Believe it or not, flight automation technology has been around since the 1930s in the form of aircraft autopilot, allowing pilots to maintain a specified airspeed, altitude, and heading. Yet developing safe, scalable, fully autonomous flight technology for large-scale aircraft is a major challenge that will be difficult to solve.
Even so, at JetBlue Technology Ventures (JTV), we think artificial intelligence (AI) and specific use cases for autonomous flight technology have a real future in supporting the aviation industry’s growth.
The safety hurdle
True autonomy must manage the entire flight, including; taxi, takeoff, and landing; navigating from origin to destination (often through multiple waypoints); communicating with air traffic control, dispatch, and other aircraft; and safely navigating unexpected circumstances such as bad weather, equipment malfunctions, or onboard emergencies. Clearly, this is a complex problem!
Later-stage startups like Skydio or Zipline have leveraged advances in low-cost, powerful sensors, cameras, and computers to develop small drones with autonomous capabilities. These systems have near superhuman capabilities and are finding traction in applications like wind turbine inspection, package delivery, and military reconnaissance. But the technology is still a long way from being suitable for commercial aviation applications. This is why regulators still impose significant restrictions on most uses of autonomous drones, such as size and altitude limits, “no-fly” zones, and, in most cases, a requirement for the aircraft to remain within a human operator or chase plane’s line of sight.
Autopilots have some minimally-autonomous functionality, but they are more like the cruise control on modern cars. Automated voice warning systems exist on most commercial and military aircraft today too, but these are ultimately just alarms, not AI systems. Truly autonomous flight is a long way off.
Money and miles
So, why is it so difficult to build an AI system to fly safely? The short answer: money and miles.
Before aviation applications, consider the case of autonomous vehicles (AV). The key to developing self-driving cars is accumulating real-world road miles to train and verify the AI algorithms. According to the California Department of Motor Vehicles, AV companies drove more than 4 million miles in the state in 2021. Even with all that effort, AVs are not ready to roll solo on public roads, and autonomous flying is even trickier.
As one can imagine, training an AI system to fly an airplane is more difficult than training one to drive a car. Flying has a much smaller margin for error than driving, and the consequences of errors can be much more severe.
For instance, a self-driving car can pull over on the side of the road if it encounters a problem, or just stop and wait when it doesn’t know what to do, but aircraft don’t have these options. Testing autonomous flight technology in the real world is a tough sell because safety must come first. Paradoxically, it costs much more per mile to fly than to drive and there are fewer opportunities to learn per mile, making a dedicated AI flight training program prohibitively expensive.
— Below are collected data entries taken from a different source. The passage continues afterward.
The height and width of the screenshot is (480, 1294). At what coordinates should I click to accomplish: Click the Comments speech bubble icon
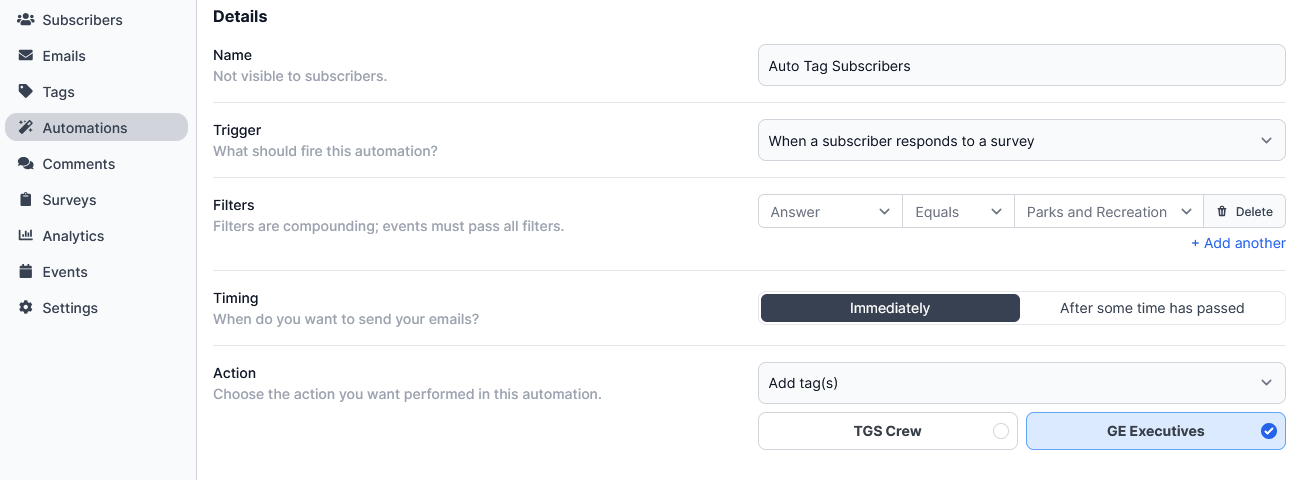click(x=26, y=164)
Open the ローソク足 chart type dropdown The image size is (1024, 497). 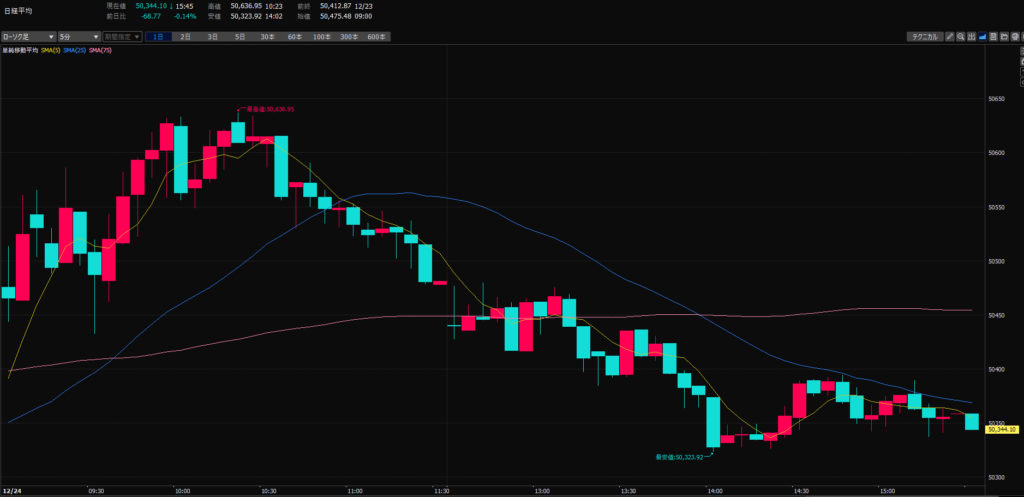[28, 37]
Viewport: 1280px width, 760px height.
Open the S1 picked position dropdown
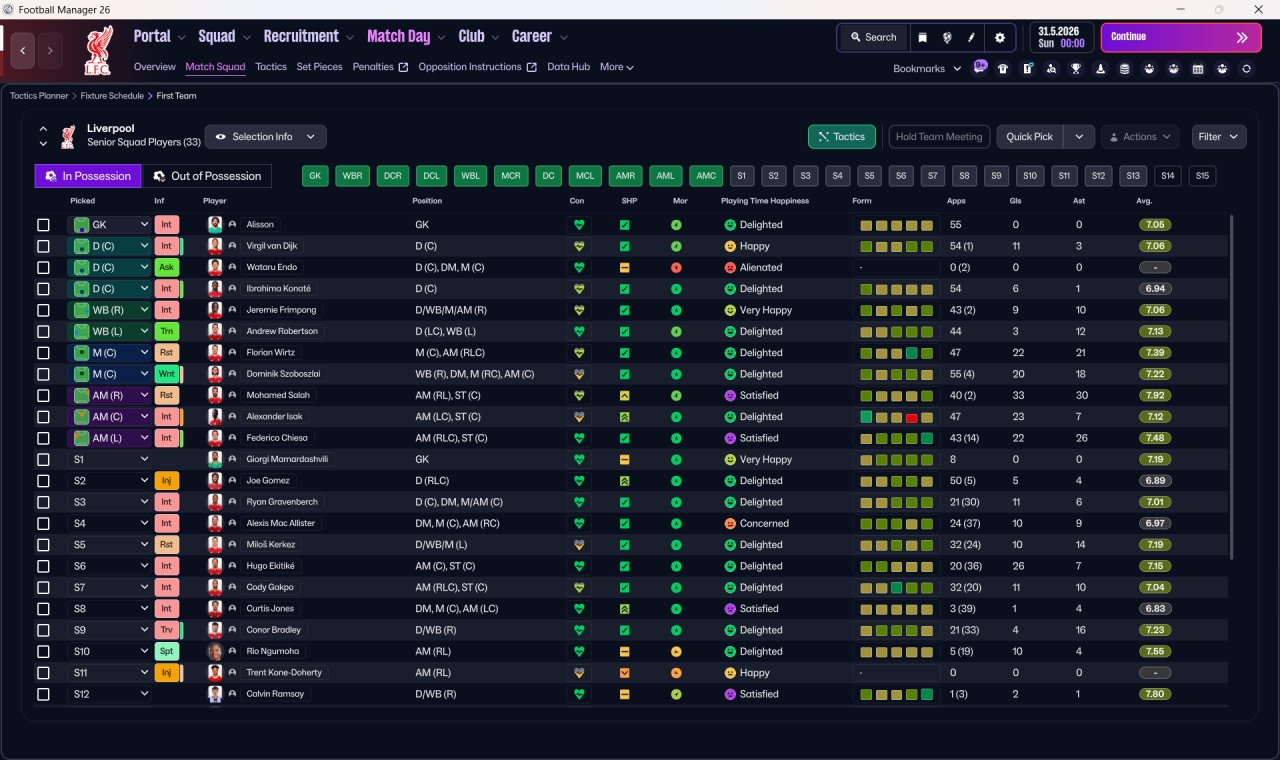[109, 459]
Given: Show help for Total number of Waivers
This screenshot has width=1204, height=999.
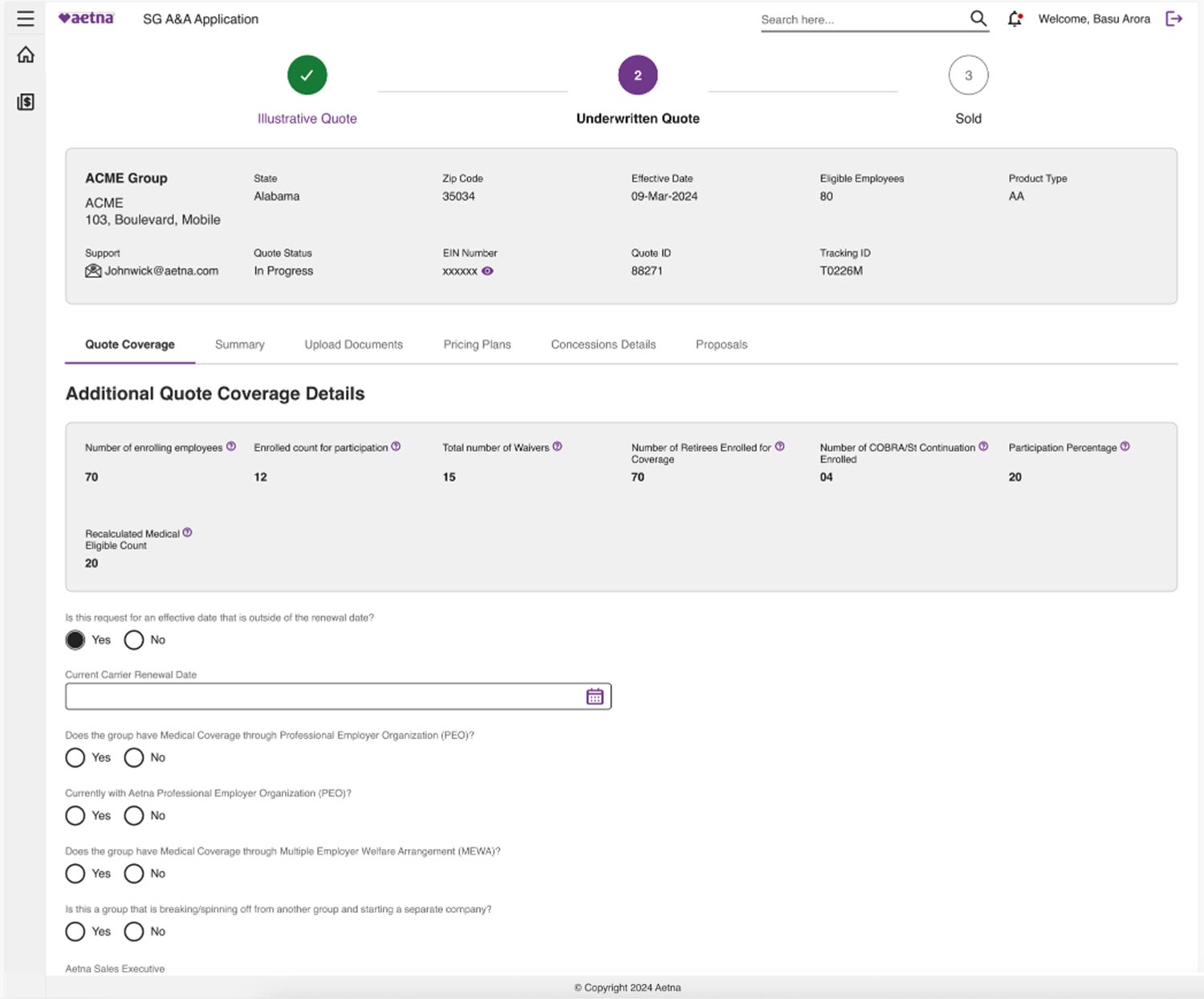Looking at the screenshot, I should [x=557, y=446].
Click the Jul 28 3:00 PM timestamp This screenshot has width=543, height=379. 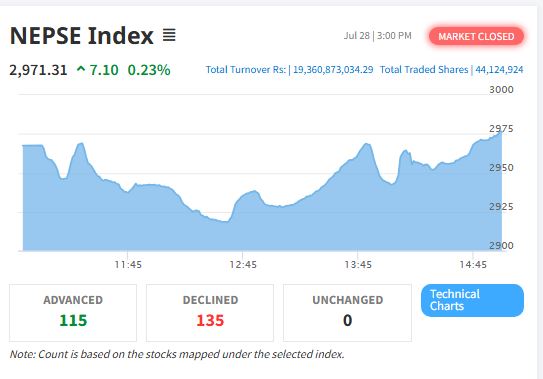tap(377, 36)
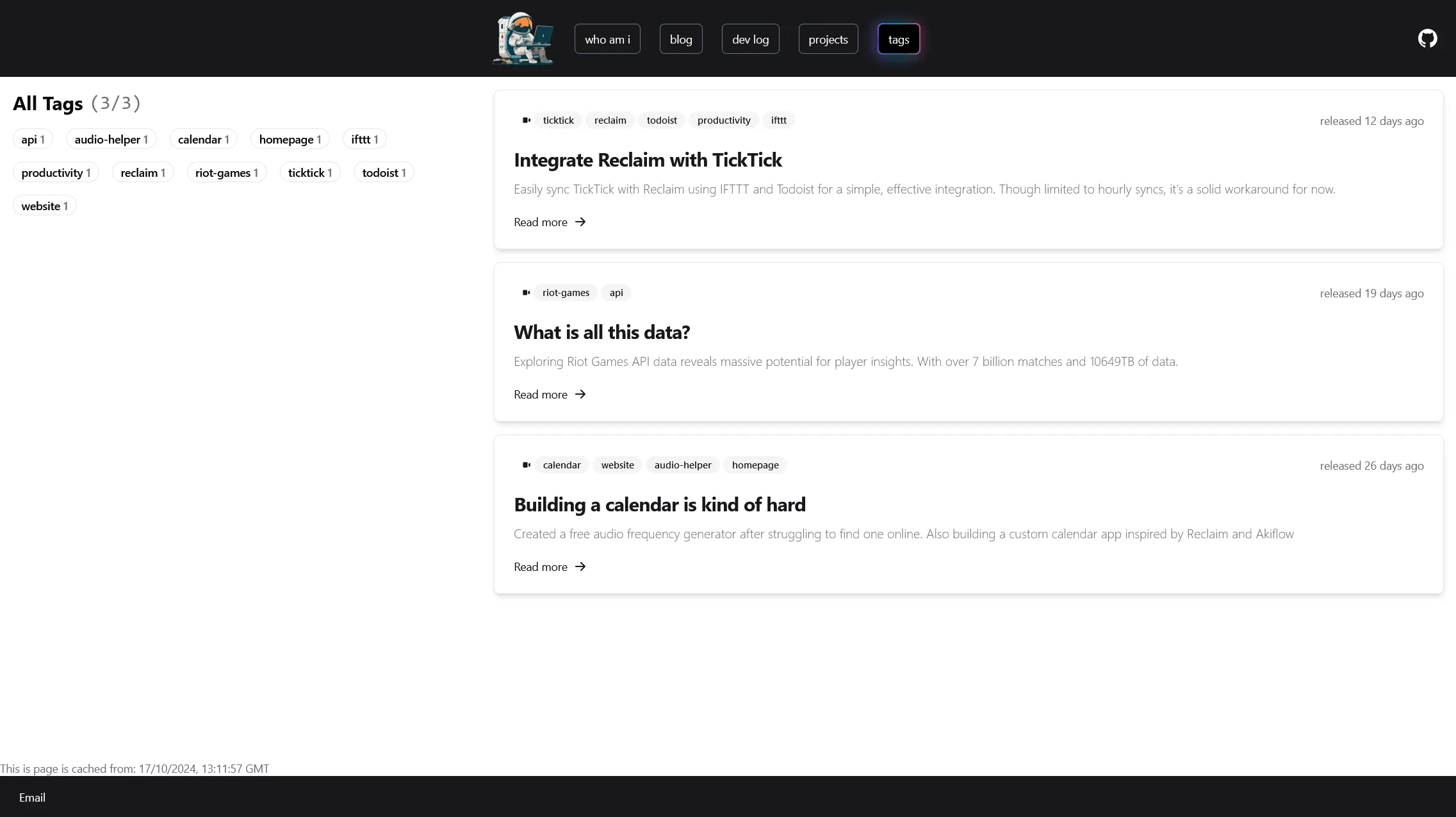Open the 'who am i' page
1456x817 pixels.
(607, 39)
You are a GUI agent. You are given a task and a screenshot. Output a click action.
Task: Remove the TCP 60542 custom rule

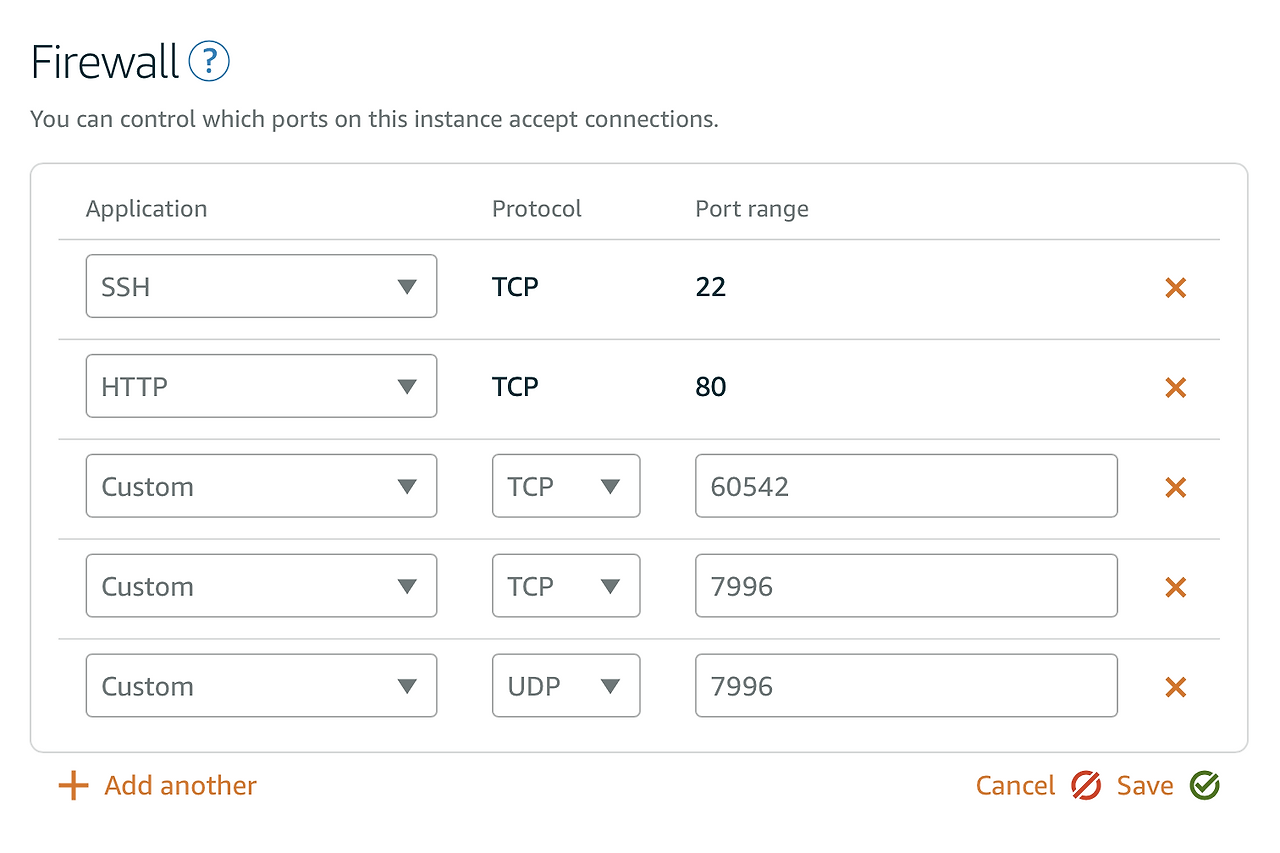click(1175, 488)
Another challenge is that AI systems are probabilistic, based on giant statistical models, not deterministic, where a specific combination of inputs has only one possible result, and they sometimes produce very different outputs for slightly different inputs. This makes it hard to prove to a regulator like the FAA that your system is going to behave in predictable ways in otherwise unpredictable circumstances. This is why some autonomous and teleoperation-focused flight tech companies are focusing on military drones and crewless cargo flights, where they are attempting to persuade the relevant authorities that there can be a bit more tolerance for risk.
A place for autonomous flight technology
We’ve discussed some of the challenges that hamper progress to using artificial intelligence for fully autonomous flight, but there are more limited applications for the technology that could be hugely helpful to pilots and the entire aviation industry.
Pilots do much more than just fly the plane: they have full responsibility for the aircraft, the crew, and the passengers. Pilots have so much work to do that most commercial flights require two people in the cockpit, and an ultra-long distance flight such as from New York City to Singapore requires two full crews (four total pilots) so that everyone can rest and stay alert.
AI assistants that advise and support human pilots would be a smart path forward for the commercial airline industry. This could take a number of forms. For example, a contextually-aware AI assistant could remind the pilot to shut down one engine for taxiing to reduce fuel use on the ground, or help run through a pre-flight checklist. A pilot could use AI-based natural language processing to communicate with the plane in an intuitive way–like a cockpit version of Siri or Alexa. Or an airline could use an AI system to suggest an optimal altitude and route in real time for weather conditions, fuel efficiency, and other key factors without adding to the pilots’ already heavy workload.
Autonomous flight technology could also support continued growth during a workforce pinch as airlines work to train and hire new pilots as they strive to keep up with growing demand.
Fully autonomous flight in the commercial airline industry today is a long way off at best. Instead, we think the hybrid model is the way to go: human pilots with an AI assistant that can serve as a coach and safety net. Think Luke Skywalker and R2-D2 from Star Wars. The U.S. military is already experimenting with this concept, and there are a number of commercially-focused startups in the field as well, including JetBlue Technology Ventures’ portfolio company Beacon AI. So the message to tech companies is to focus on helping pilots, not replacing them. Even without exact numbers about pilots and flights and how AI copilots could spur growth, the market opportunity is clearly massive.